Like other fields of life sciences, bioinformatics has turned to capture biological phenomena through probabilistic models, and to analyse these models using statistical methodology. A central computational problem in applying useful statistical procedures such as various hypothesis testing procedures is the computation of p-values. In this paper, we devise a branch and bound approach to efficient exact p-value computation, and apply it to a likelihood ratio test in a frequency table setting. By recursively partitioning the sample domain and bounding the statistic we avoid the explicit exhaustive enumeration of all possible outcomes which is currently carried by the standard statistical packages. The convexity of the test statistic is further utilized to confer additional speed-up.Empirical evaluation demonstrates a reduction in the computational complexity of the algorithm, even in worst case scenarios, significantly extending the practical range for performing the exact test. We also show that speed-up greatly improves the sparser the underlying null hypothesis is; that computation precision actually increases with speed-up; and that computation time is very moderately affected by the magnitude of the computed p-value.
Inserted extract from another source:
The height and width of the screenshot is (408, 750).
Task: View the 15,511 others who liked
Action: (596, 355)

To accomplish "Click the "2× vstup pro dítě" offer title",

These qualities make our algorithm an appealing alternative to the exhaustive test, the Χ2 asymptotic approximation and Monte Carlo samplers in the respective regimes.The proposed method is readily extendible to other tests and test statistics of interest. We survey several examples of established biosequence analysis methods, where small sample size and sparseness do occur, and to which our computational framework could be applied to improve performance. We briefly demonstrate this with two applications, measuring binding site positional correlations in DNA, and detecting compensatory mutation events in functional RNA.